In the modern era the British Army used kites to haul human lookouts into the air for observation purposes, using the kites developed by Samuel Franklin Cody. Barrage kites were used to protect shipping during the Second World War. Kites were also used for anti-aircraft target practice.
Kites and kytoons were used for lofting communications antenna. Submarines lofted observers in rotary kites.

Palestinians from the Gaza Strip have flown firebomb kites over the Israel–Gaza barrier, setting fires on the Israeli side of the border. Hundreds of dunams of Israeli crop fields were burned by firebomb kites launched from Gaza, with an estimated economic loss of several millions of shekels.

===Science and meteorology===
Kites have been used for scientific purposes, such as Benjamin Franklin's famous experiment proving that lightning is electricity. Kites were the precursors to the traditional aircraft, and were instrumental in the development of early flying craft. Alexander Graham Bell experimented with very large man-lifting kites, as did the Wright brothers and Lawrence Hargrave. Kites had a historical role in lifting scientific instruments to measure atmospheric conditions for weather forecasting. Francis Ronalds and William Radcliffe Birt described a very stable kite at Kew Observatory as early as 1847 that was trialled for the purpose of supporting self-registering meteorological instruments at height.

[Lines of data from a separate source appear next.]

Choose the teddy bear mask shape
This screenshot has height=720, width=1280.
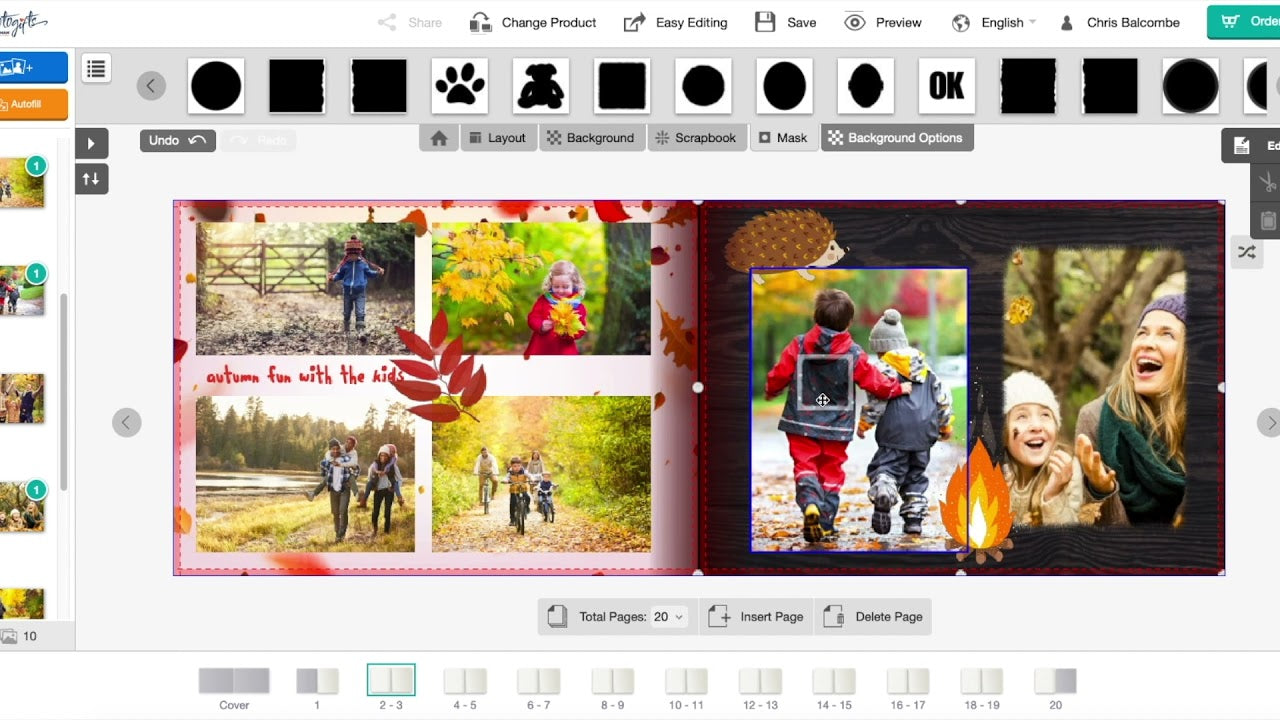[541, 86]
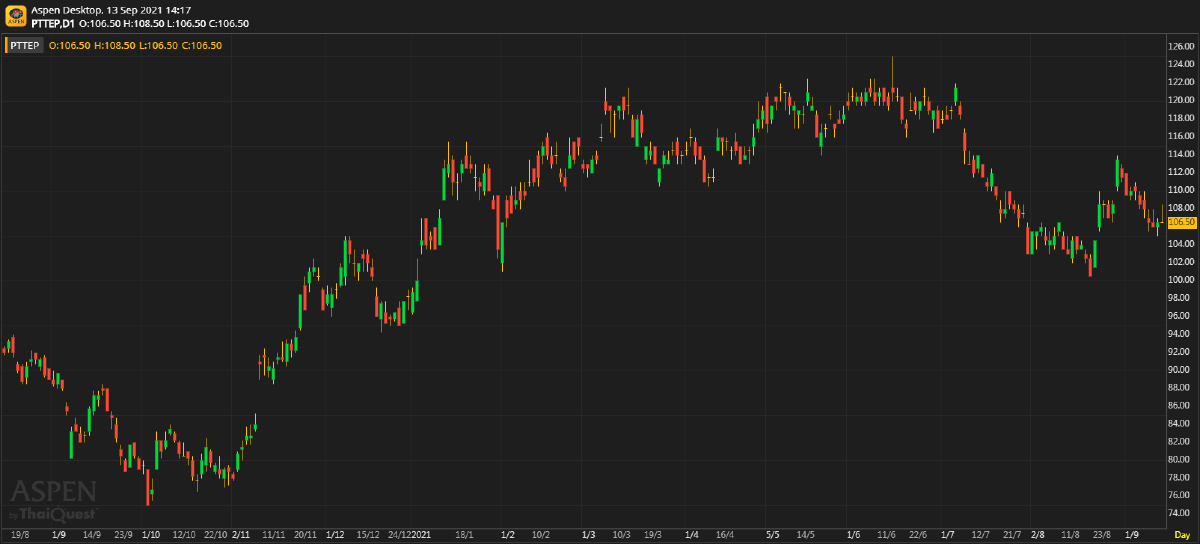Click the ASPEN by ThaiQuest watermark

(53, 499)
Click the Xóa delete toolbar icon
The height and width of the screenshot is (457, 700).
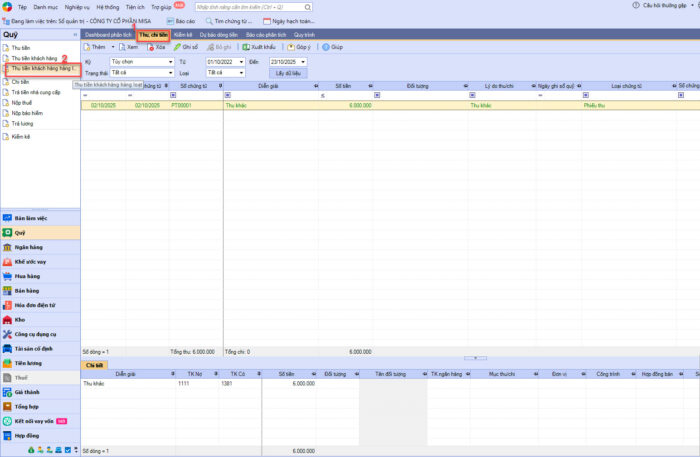click(x=156, y=47)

===Radio aerials and light beacons===
Kites can be used for radio purposes, by kites carrying antennas for MF, LF or VLF-transmitters. This method was used for the reception station of the first transatlantic transmission by Marconi. Captive balloons may be more convenient for such experiments, because kite-carried antennas require a lot of wind, which may be not always possible with heavy equipment and a ground conductor. It must be taken into account during experiments, that a conductor carried by a kite can lead to high voltage toward ground, which can endanger people and equipment, if suitable precautions (grounding through resistors or a parallel resonant circuit tuned to transmission frequency) are not taken.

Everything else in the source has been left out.